Concurrent programming aims to execute potentially different pieces of work at the same time and parallel computing aims to reduce a piece of work into multiple pieces to execute concurrently. Parallel computing has been around for decades, but it has remained a difficult problem. It aims to support multi-core, multi-CPU and distributed systems. The continued work for supporting these paradigms is great, because it has always been an issue to keep user interfaces responsive and handle operations quickly. In recent years, consumption of asynchronous services has exploded and parallel operations to some extent. As devices continue to grow and gain a significant amount of cores, expect parallel and asynchronous functionality to become more and more common.
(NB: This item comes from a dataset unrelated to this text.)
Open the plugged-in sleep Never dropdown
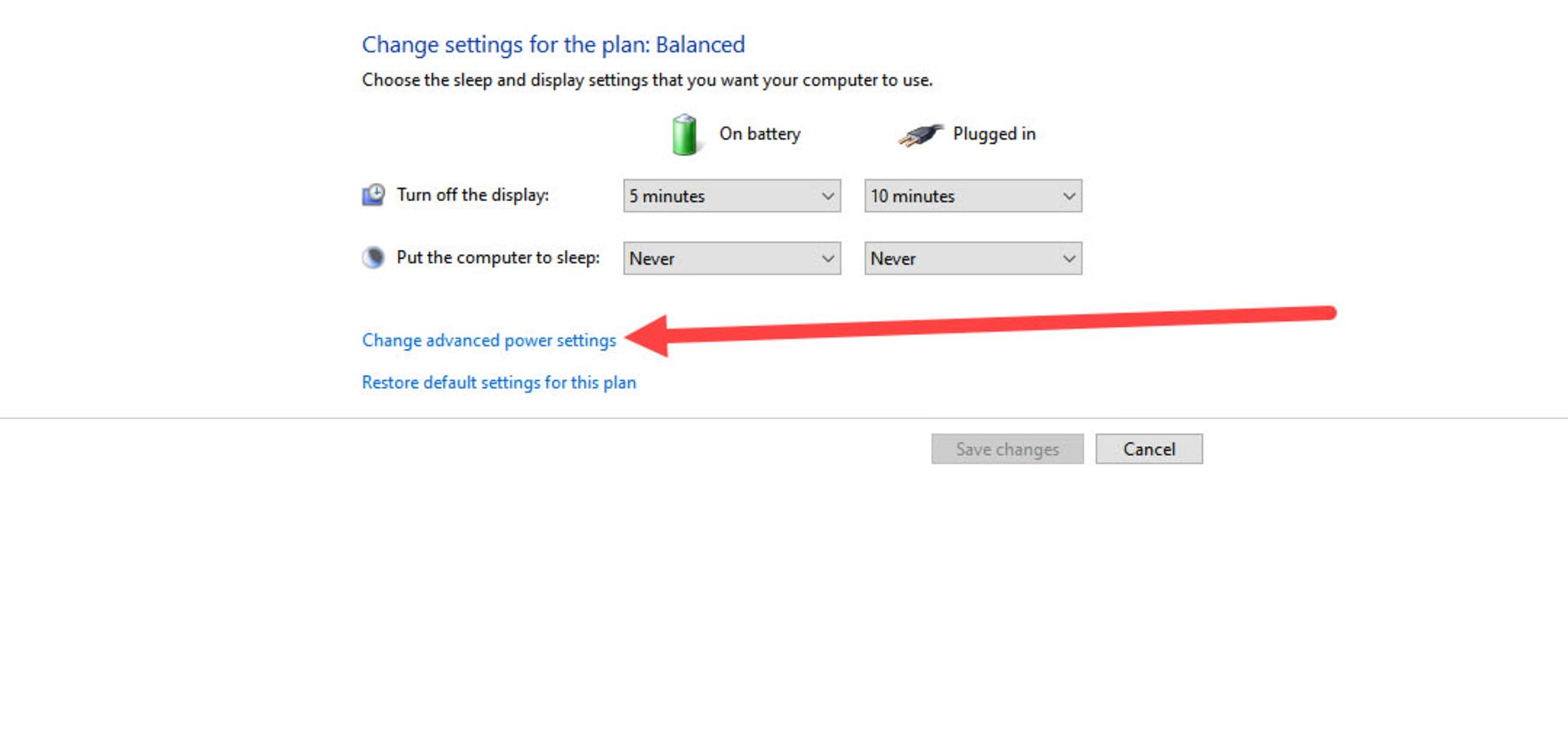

With the release of .NET 4, Microsoft added a new namespace under the System.Threading namespace called System.Threading.Tasks. All of the previous threading abilities are still available, but the new additions provide a different way to work with multi-threaded constructs.

With the evolution of multi-threaded capabilities within the .NET framework, things can get a little confusing. Here is a brief history with some notes.

What are Threads?

When running an application or program, it is executing a process. Multiple processes can be executed concurrently, like when an email client and a web browser are used at the same time. A look at what is going on inside of a process shows threads. In much of the same way that a process is to an operating system, a thread is to a process. The major difference is that processes do not share any memory between them and threads have that ability in a restricted fashion. Synchronization of mutable objects between threads is often a pitfall for developers.

Threads in .NET 1.0+

In the System.Threading namespace, the Thread class exists along with with other classes to provide fine-grained multi-threading capabilities for the .NET framework. This means thread synchronization support and data access using classes like the following.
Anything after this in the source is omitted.